The rejection deals a major blow to Belgium’s controversial law, one that was used successfully last year in the prosecution of four Rwandans, two nuns and two men, for parts in their country’s 1994 genocide.
Relief and Anger
There was jubiliation among Sharon’s backers when the 22-page ruling was handed out in Brussels’ Palais de Justice on Wednesday.
"It’s a lawsuit that started with more politics than law and it is lucky that the outcome is more law then politics," Daniel Shek, director of European Affairs at the Israeli Foreign Ministry, told reporters at the court.
In Israel, Prime Minister Sharon said Belgium should not have even considered the complaint. "One nation cannot judge another nation," he told reporters. "A nation that doesn’t, fortunately, have to fight terror and war will hardly understand a nation that has to do it."
In Lebanon, Palestinian refugees saw the ruling as a sign that Europe had adopted the position of the United States in backing Israel against the Palestinians.

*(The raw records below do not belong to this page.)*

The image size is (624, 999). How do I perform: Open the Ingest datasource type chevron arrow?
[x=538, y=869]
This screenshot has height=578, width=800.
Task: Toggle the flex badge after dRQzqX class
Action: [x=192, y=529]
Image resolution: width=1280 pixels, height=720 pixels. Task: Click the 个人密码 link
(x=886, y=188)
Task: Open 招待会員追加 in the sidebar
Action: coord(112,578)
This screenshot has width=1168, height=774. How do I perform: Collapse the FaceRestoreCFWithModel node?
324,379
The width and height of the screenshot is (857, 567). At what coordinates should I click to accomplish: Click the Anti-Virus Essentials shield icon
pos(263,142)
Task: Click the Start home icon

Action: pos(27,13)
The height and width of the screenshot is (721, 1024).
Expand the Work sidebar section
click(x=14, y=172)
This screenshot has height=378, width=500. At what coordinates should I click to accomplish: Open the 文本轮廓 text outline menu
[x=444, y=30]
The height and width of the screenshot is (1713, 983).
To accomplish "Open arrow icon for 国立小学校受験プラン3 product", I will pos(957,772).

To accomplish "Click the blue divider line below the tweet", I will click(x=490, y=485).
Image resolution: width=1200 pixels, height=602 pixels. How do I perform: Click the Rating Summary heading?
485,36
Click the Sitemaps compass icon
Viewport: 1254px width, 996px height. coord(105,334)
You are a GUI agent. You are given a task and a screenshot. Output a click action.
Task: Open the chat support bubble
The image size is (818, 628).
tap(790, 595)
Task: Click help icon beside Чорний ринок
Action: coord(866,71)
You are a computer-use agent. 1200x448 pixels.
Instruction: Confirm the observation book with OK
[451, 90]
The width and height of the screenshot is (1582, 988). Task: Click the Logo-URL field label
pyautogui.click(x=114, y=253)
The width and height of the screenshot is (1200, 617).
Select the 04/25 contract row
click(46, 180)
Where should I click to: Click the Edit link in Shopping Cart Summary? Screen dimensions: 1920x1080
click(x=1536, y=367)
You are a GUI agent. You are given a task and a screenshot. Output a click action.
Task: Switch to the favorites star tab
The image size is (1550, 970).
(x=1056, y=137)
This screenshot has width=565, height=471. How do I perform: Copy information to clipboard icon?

"There were already steps to head off court proceedings, but they let them go on to display a sort of fraudulent democracy," said Hussein al-Jamal, a resident of the Rashideyeh camp in south Lebanon.
Human Rights groups also spoke out against the court’s decision. Amnesty International called the ruling a "catastrophe scenario".
Michael Verhaeghe, one of the lawyers for the group of Palestinians, said his clients would take the case to Belgium’s Supreme Court of Appeal.